A classe média também diz que Mujica fortaleceu ainda mais a inimizade entre as classes, de modo que um empregado olha para o patrão como um inimigo. É uma realidade?
É uma pergunta filosófica. Eu não acredito na luta de classes. É muito difícil para mim falar sobre esse conceito, porque é muito complicado de se ver na prática. Se aconteceu algo, foi que os sindicatos – que no Uruguai são completamente de esquerda – ganharam muito mais força quando um partido de esquerda, a Frente Ampla, chegou ao poder.

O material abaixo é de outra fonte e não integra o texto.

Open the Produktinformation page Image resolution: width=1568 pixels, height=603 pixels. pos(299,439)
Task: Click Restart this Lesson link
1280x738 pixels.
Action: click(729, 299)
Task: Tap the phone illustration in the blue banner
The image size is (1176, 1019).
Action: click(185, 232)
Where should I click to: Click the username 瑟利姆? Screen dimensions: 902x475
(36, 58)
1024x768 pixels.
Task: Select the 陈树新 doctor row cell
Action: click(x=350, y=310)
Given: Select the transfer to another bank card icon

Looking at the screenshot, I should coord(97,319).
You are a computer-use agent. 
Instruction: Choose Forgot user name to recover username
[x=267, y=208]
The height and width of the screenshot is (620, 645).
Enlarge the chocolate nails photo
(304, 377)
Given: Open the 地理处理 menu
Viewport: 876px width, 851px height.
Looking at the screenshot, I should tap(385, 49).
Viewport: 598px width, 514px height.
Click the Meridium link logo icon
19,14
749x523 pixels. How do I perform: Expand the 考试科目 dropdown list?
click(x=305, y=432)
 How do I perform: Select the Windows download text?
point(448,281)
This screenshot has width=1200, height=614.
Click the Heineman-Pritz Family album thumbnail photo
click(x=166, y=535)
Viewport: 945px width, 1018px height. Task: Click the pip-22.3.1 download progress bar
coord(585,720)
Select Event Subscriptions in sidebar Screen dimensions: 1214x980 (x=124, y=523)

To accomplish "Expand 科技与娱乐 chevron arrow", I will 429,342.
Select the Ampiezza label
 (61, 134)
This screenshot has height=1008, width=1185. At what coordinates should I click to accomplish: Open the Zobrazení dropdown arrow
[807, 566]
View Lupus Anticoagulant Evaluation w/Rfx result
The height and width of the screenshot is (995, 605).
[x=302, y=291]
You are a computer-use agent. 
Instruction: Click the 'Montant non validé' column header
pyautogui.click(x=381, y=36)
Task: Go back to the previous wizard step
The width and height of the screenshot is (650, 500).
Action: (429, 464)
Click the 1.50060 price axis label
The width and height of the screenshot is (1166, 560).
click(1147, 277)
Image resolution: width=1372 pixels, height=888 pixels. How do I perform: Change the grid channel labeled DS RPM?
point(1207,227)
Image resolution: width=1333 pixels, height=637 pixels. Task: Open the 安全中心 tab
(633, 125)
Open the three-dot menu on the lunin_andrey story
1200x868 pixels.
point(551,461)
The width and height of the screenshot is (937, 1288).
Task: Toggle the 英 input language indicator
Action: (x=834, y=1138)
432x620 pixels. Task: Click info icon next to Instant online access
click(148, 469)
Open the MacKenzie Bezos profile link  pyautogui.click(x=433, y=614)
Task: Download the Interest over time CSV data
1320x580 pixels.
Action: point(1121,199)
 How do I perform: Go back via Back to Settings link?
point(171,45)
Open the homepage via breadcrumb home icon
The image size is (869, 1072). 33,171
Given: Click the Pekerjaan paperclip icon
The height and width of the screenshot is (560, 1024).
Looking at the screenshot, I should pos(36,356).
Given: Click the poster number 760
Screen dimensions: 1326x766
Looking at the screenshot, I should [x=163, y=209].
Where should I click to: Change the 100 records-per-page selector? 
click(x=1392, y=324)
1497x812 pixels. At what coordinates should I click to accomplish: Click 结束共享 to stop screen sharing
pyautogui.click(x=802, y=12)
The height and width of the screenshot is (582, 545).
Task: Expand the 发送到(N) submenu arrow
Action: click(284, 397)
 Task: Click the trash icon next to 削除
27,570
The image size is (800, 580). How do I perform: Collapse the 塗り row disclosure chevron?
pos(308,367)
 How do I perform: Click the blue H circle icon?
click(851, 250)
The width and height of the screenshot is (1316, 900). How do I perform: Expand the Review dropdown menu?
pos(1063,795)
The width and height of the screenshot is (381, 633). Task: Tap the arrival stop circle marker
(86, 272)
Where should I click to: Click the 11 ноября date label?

Desta forma, os empregados têm mais força para protestar. Isso está acontecendo sim e está complicando, em certo ponto, as relações trabalhistas uruguaias, porque muitas empresas têm dificuldades de crescimento e, mesmo assim, pensam duas vezes antes de contratar um funcionário. Porém, as exportações estão crescendo tanto que o Uruguai, ainda assim, é um mercado muito atrativo, então não é um cenário muito alterado. Os salários estão altos, não falta trabalho para ninguém. Está equilibrado. Mas eu acho que falar de luta de classes é uma questão filosófica que perderíamos uma hora discutindo se existe ou se não existe, mas claramente o Mujica e a Lucía [Topolansky] acreditam nisso. É a história deles.
Há outra crítica ainda, mais feroz: a de que ele matou pessoas enquanto guerrilheiro. Como esse tema é tratado?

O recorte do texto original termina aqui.